__Assignment__
Reproduce the line containing "Product sheet CMC-MTLAR100-2C" and every line after it through the end of the records. Include nothing else.

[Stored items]

━━━━━━━━━━━━━━━━

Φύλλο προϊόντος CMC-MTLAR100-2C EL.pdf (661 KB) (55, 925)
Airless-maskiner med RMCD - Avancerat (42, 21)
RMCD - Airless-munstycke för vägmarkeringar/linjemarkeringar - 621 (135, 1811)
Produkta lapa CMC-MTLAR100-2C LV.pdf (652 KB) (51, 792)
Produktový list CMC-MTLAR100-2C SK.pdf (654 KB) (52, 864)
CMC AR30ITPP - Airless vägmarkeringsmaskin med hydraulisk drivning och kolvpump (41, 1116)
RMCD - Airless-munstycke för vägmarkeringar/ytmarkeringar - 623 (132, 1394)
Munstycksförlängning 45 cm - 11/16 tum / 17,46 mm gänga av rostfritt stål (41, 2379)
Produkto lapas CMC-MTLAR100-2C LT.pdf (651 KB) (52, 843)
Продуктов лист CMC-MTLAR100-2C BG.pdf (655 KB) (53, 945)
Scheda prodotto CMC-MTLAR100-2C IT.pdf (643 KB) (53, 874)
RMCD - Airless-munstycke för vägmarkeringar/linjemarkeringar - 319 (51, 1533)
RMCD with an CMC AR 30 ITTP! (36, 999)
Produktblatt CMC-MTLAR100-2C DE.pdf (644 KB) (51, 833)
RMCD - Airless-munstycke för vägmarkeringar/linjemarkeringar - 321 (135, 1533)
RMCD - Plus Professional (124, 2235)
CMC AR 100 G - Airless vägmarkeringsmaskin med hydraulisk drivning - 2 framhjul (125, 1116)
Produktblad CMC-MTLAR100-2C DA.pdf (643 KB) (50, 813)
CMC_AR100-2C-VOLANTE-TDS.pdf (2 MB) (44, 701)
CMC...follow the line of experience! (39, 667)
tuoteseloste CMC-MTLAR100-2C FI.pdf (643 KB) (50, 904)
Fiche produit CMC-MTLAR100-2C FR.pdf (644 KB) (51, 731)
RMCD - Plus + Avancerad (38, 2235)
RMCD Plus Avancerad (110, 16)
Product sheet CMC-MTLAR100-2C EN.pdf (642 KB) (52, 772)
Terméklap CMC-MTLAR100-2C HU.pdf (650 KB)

━━━━━━━━━━━━━━━━

__Output of the exercise__
Product sheet CMC-MTLAR100-2C EN.pdf (642 KB) (52, 772)
Terméklap CMC-MTLAR100-2C HU.pdf (650 KB)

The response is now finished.